As someone who has struggled with her mental health, I have long been interested in how food and mood are connected. Were there foods that could help boost my mood naturally? Could I make nutritious choices that would impact how I feel on a daily basis? What could I add to my diet that would boost my mood and improve my outlook on life?
Here are some key dietary strategies you can start implementing to improve and balance your mood right away:
Balance your blood sugar levels. If you skip breakfast, don’t eat regularly, or eat a lot of sugary snacks and/or meals, your blood sugar levels might be out of balance. This can lead to a hormonal imbalance, which in turn can make you feel irritable and cranky. Consuming complex carbohydrates, protein, fat, and fibre at each meal will help keep your blood sugar levels at a more steady state.
Consume nourishing fats (mostly unsaturated). Fats have many important functions in our body including giving us energy, protecting our organs, helping our body absorb fat soluble vitamins (A, D, E and K), supporting our brain health, and helping produce neurotransmitters that provide energy and a mood boost. Unsaturated fats are either monounsaturated or polyunsaturated (omega-3’s and omega-6’s).
Eat protein. Certain amino acids, which are the building blocks of protein, are the precursors of brain neurotransmitters that help balance and improve our mood.
Get the full spectrum of B vitamins. B vitamins help support our nervous system, aid in brain health, and formulate neurotransmitters.
So what foods can you add to your diet to boost your mood? Top mood boosting foods include:
Salmon, Mackerel, Sardines, and Other Fatty Fish
Fatty fish are an excellent source of Omega-3 fatty acids, which are crucial for brain and nervous system development. Studies of communities where people eat higher amounts of fatty fish are less likely to experience anxiety and depression. Fatty fish are also high in protein, vitamin B12, and vitamin D (having a vitamin D deficiency has been linked to depression).
Dark, Leafy Greens
Dark, leafy greens, such as spinach, kale, and Swiss chard, are full of fibre, B vitamins, and iron, all three of which contribute to a more positive mood. I recently read this study on iron and mechanisms of emotional behaviour, which, as someone who is often iron deficient, I found particularly interesting as they found that a lack of iron is linked to altered emotional behaviour, anxiety, and the disruption of neurotransmitters.
Turkey contains a multitude of B vitamins, which help support our nervous system. It is rich in tryptophan, an amino acid that helps us produce the feel-good neurotransmitter serotonin, and tyrosine, another amino acid that is a precursor for neurotransmitters. Turkey also contains the mineral zinc; low zinc levels have been associated with anxiety and depression.
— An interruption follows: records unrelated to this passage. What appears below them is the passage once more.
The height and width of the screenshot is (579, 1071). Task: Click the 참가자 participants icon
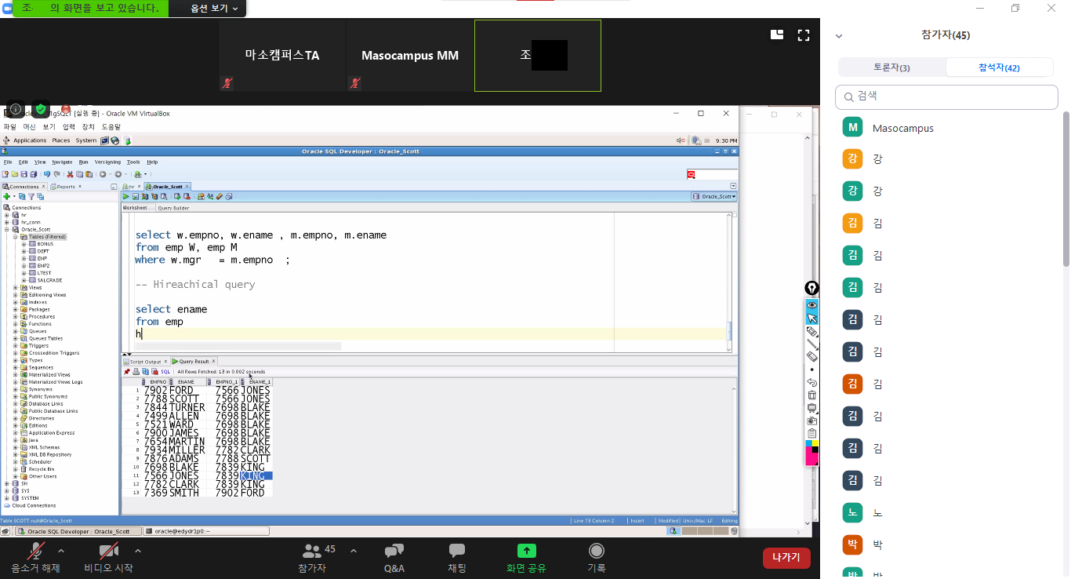(x=313, y=558)
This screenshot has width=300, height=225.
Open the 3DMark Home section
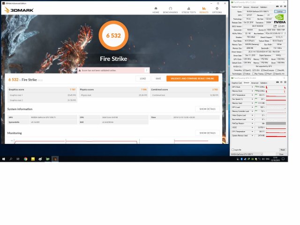click(156, 9)
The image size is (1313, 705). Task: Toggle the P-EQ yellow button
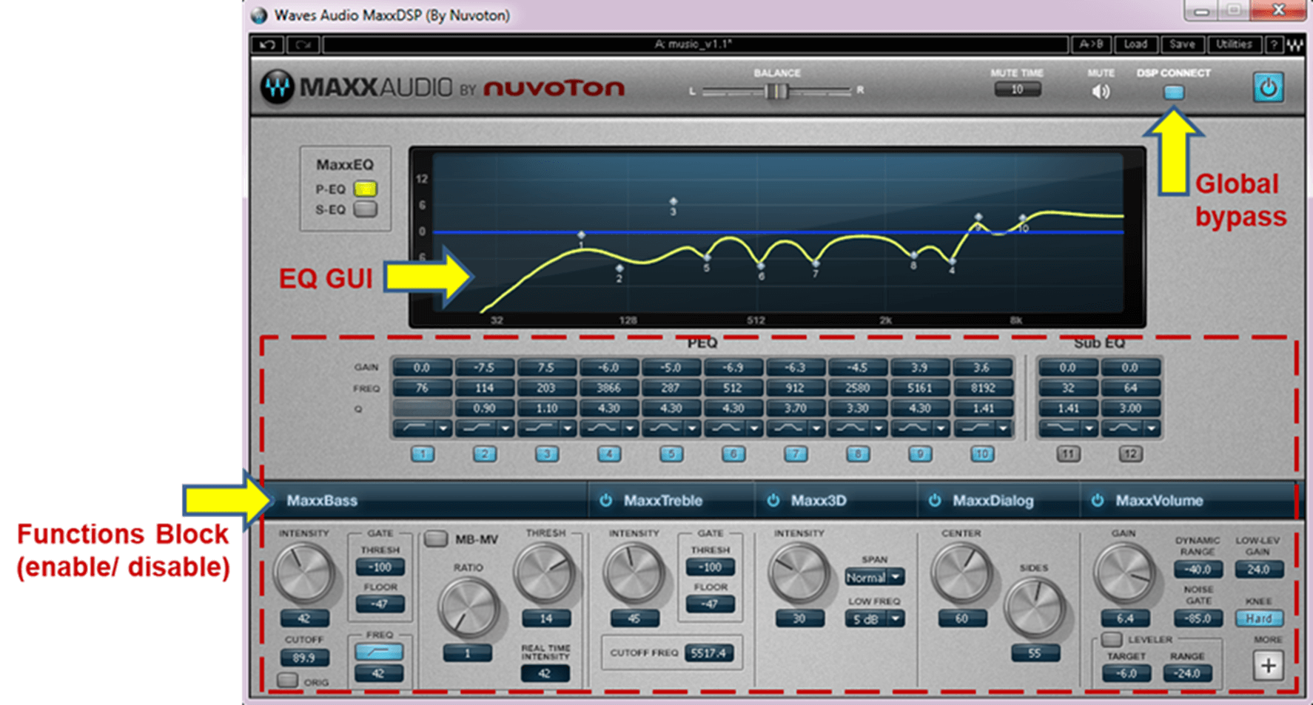pos(365,189)
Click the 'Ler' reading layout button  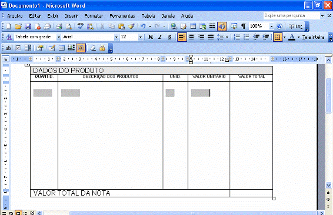295,27
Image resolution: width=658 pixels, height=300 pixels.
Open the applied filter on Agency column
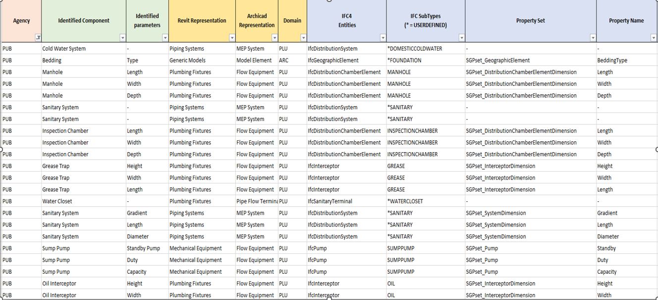tap(38, 38)
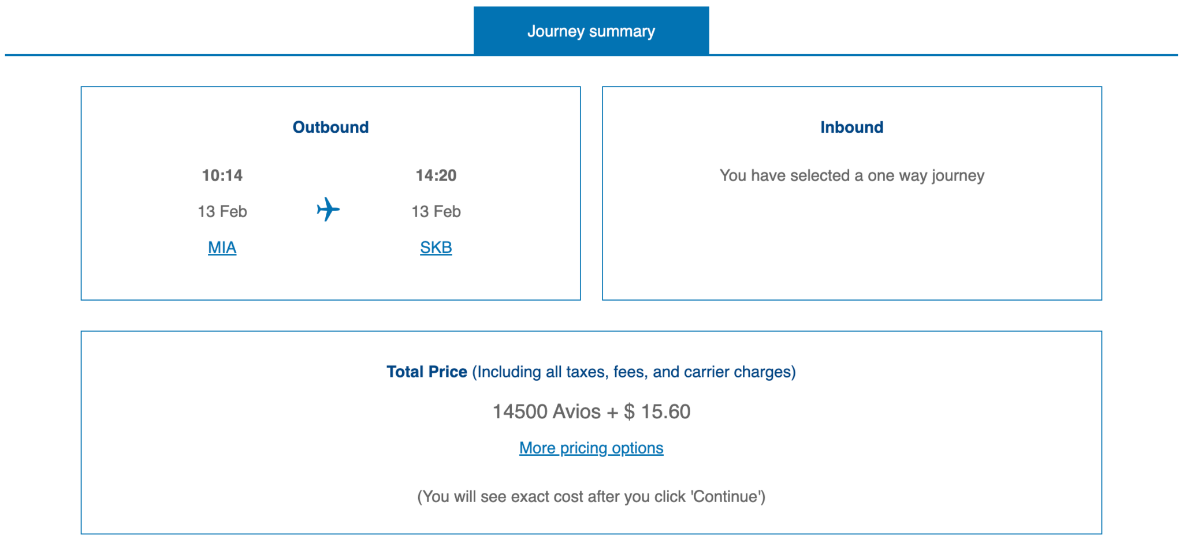The width and height of the screenshot is (1183, 543).
Task: Open the MIA airport link
Action: [x=222, y=247]
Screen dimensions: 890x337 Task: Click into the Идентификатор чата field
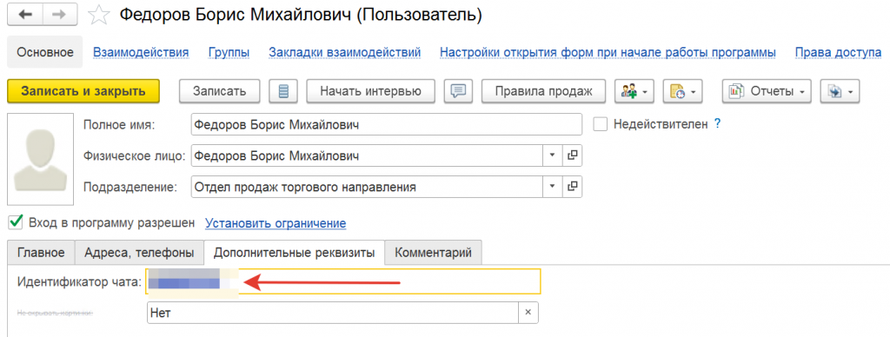343,281
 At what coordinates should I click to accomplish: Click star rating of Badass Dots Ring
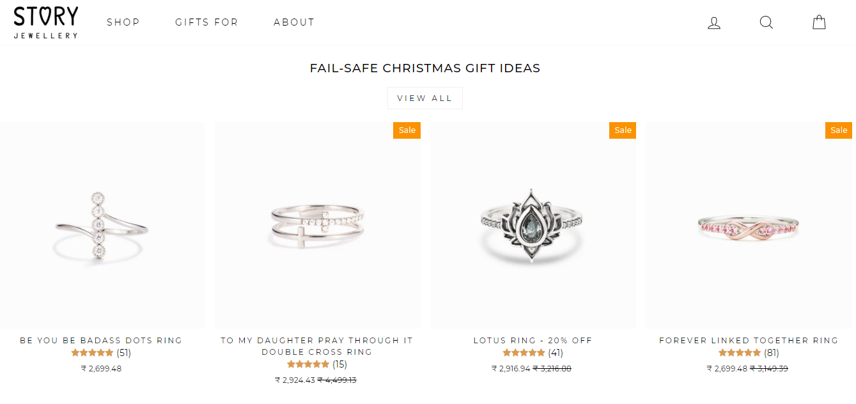(92, 352)
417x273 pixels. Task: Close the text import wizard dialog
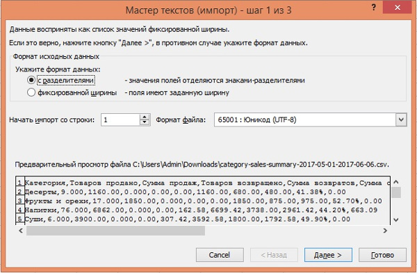398,8
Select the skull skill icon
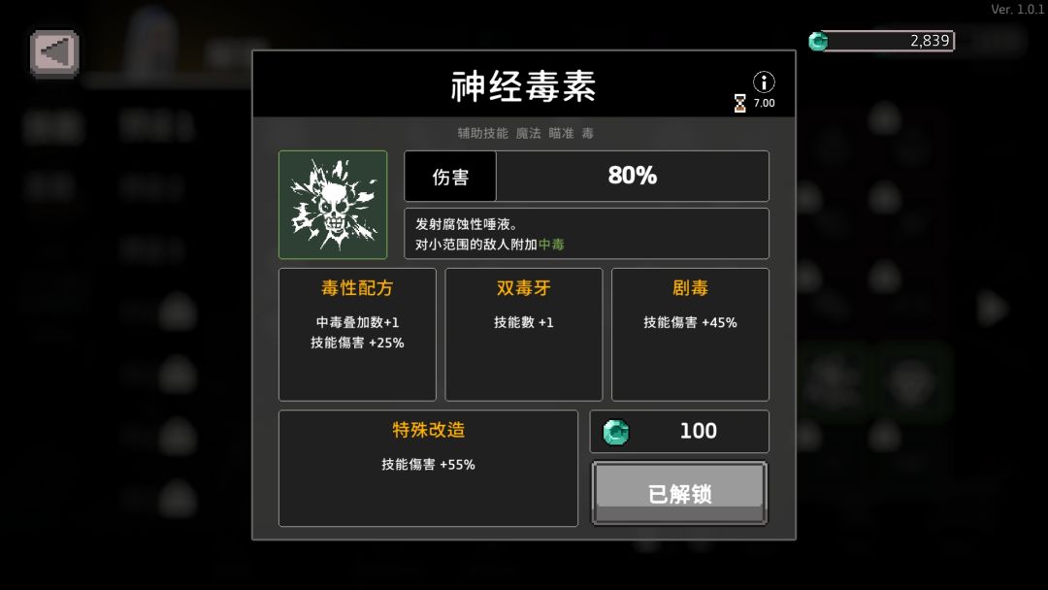Image resolution: width=1048 pixels, height=590 pixels. [333, 205]
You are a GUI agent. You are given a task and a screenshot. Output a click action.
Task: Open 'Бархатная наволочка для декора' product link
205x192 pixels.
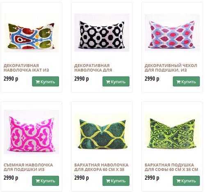click(101, 167)
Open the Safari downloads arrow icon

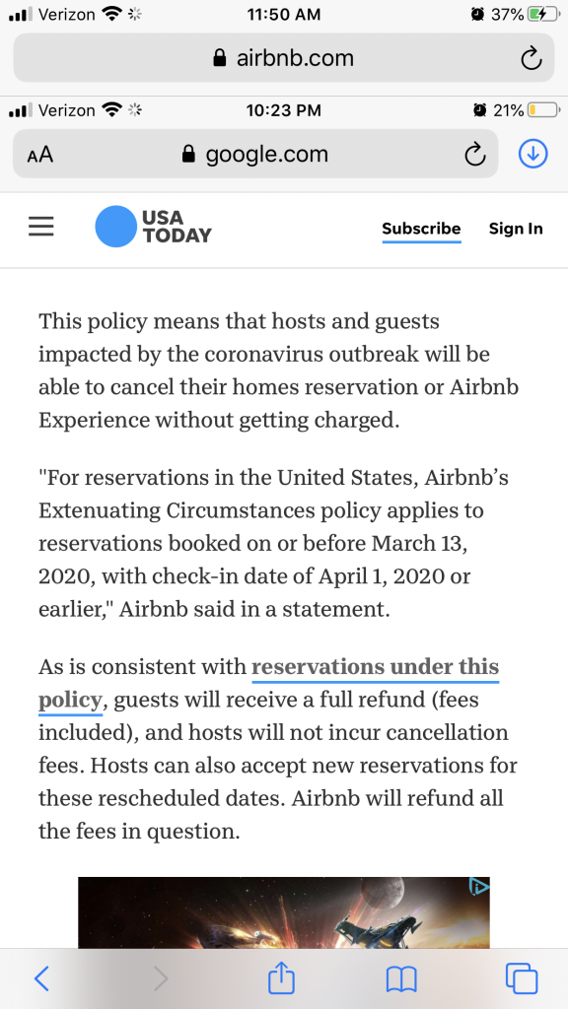[x=533, y=154]
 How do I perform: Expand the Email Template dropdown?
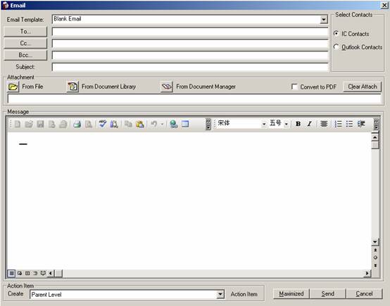323,20
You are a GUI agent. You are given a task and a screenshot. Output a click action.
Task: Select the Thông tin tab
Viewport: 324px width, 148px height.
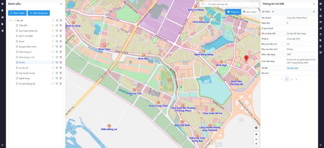coord(233,12)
Eggs are high in protein, vitamin D, and vitamin B12. They also contain choline, a nutrient that supports the nervous system, improves mood, and and helps produce neurotransmitters. Eggs are also incredibly versatile and can be eaten for breakfast, lunch, dinner, or as a snack.
Avocados contain monounsaturated fat, so while they are high in fat, it is the healthy fat that we do want to include in our diet. They also contain vitamin B6, fibre, vitamin E, vitamin C, and vitamin B5, the last of which helps to synthesize neurotransmitters and support the adrenal glands.
An area that I have started learning more about in the past six months is the connection between the brain and the gut. I was fascinated to learn that 95% of our serotonin is produced in our digestive tract! Scientists are learning more about the connections between our microbiome and our mood and cognition. Meta-studies have shown that probiotics, found in fermented foods such as sauerkraut, kombucha, yogurt, and kimchi, can help alleviate depression; they also play a role in supporting our natural immunity.
Sweet potatoes contain a wealth of B vitamins, vitamin C, and fibre. Just like eggs, there are many different ways of preparing them, and they can be enjoyed in both sweet and savoury dishes.
Take the next step to boost your mood with food
Now that you know some key strategies and specific ingredients to improve your mental health, it’s time to put them into action. How will you incorporate them into your meal planning? How will you try to increase the number of mood boosting foods you eat? How will you know whether you have made progress in this area? A strategy that works for me is to set a nutrition goal for the month and for January it was to add more fibre to my diet. We have been experimenting with new plant-based recipes and we’ve been intentionally choosing recipes that contain vegetables that aren’t in our usual rotation. In February I would like to add more fermented foods and I’ve make it a goal of mine to try one new recipe a week for a specific fermented food; I am looking forward to making homemade kimchi, sourdough, and pickles, and using kefir and miso in some new recipes.